Incendio Vesuvio, il disastro continua: è una notte di fuoco sul vulcano [FOTO LIVE]

Incendio Vesuvio, il vulcano continua a bruciare nella notte: i mezzi aerei non possono più intervenire, la situazione peggiora

Incendio Vesuvio – Sta peggiorando nella notte la situazione sul Vesuvio: l’incendio ha ripreso vigore dopo il tramonto, perchè i mezzi aerei impegnati per contrastarlo si sono dovuti fermare. E la situazione è drammatica, con centinaia di evacuati da vari centri e fiamme che stanno mettendo a rischio numerose aree di pregio come l’antichissimo Osservatorio Vesuviano nella sua sede storica. Incredibile come la nube di fumo abbia raggiunto addirittura il Salento. Sta piovendo cenere su gran parte del Sud.

Intanto  la procura di Torre Annunziata ha aperto un fascicolo sui roghi che da giovedi scorso hanno investito una vasta area alle pendici del Vesuvio compreso il parco nazionale, degenerando in modo catastrofico nelle ore centrali di martedì 11 luglio con un fronte di fuoco di oltre 2 chilometri. Incendi che hanno devastato centinaia di metri di macchia mediterranea e di colture con fronti e che hanno raggiunto anche i due chilometri, lambendo centri abitati. I vigili del fuoco, impegnati nelle opere di spegnimento rese difficili dal vento, non hanno ancora relazionato agli investigatori, e quindi il fascicolo, per ora contro ignoti, e’ stato aperto d’iniziativa. Le indagini, che si avvarranno anche di immagini satellitari e di un drone che riprendera’ dall’alto i focolai ancora vivi, proveranno a valutare se dietro le fiamme ci sia la mano di qualcuno.
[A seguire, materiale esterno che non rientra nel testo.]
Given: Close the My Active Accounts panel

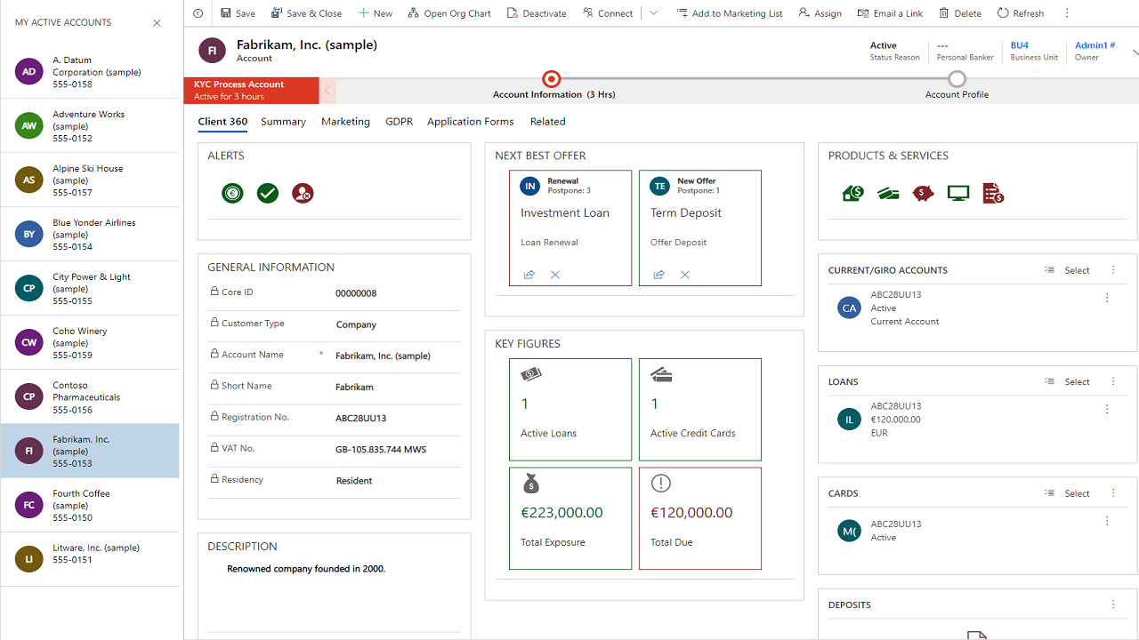Looking at the screenshot, I should pyautogui.click(x=158, y=23).
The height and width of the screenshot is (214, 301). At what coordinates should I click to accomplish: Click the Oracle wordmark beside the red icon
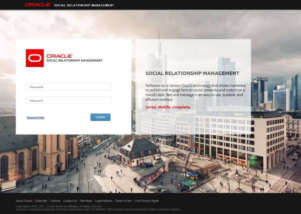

Il vescovo di Nola, Francesco Marino, ha espresso preoccupazione e amarezza per gli incendi che stanno devastando il Vesuvio e il Monte Somma con “enormi e pericolosi danni alla vivibilita’ delle cittadine sottostanti”. “Le immagini trasmesse dai telegiornali – ha sottolineato il presule – e lo scenario infernale descritto dai cronisti e’ reso ancora piu’ concreto dalla cenere che giunge dal cielo sul mio balcone: ogni abitante di questa terra si senta accompagnato dalla mia preghiera e sia certo della disponibilita’ della Chiesa di Nola a dare tutto l’aiuto necessario”. Il vescovo, inoltre, garantisce “aiuto e sostegno anche ai sindaci dei comuni colpiti”, invitandoli a “non indietreggiare davanti alla prepotenza di gesti che mirano a distruggere la nostra terra, ma a fare rete, anche con la Chiesa di Nola, sia per spegnere le fiamme sia per far rinascere i beni naturali devastati”. “Non abbattetevi – ha proseguito Marino – insieme possiamo riuscire a restituire a questi luoghi la dignita’ che meritano, e a garantirci il diritto alla salute e al godimento delle bellezze del territorio che abitiamo. Sono certo che il Governo nazionale non ci lascera’ soli per arginare le fiamme e per arginare chi, con atti criminali, vuole farci vivere nella paura e nello smarrimento”. Il presule, infine, ha sottolineato che “l’impegno di quanti sono in prima linea a domare le fiamme ci sia da incoraggiamento per riprendere il cammino ancora piu’ desiderosi di difendere questa terra, talmente bella, nonostante le ferite, che il solo guardarla porta a lodare il Signore”.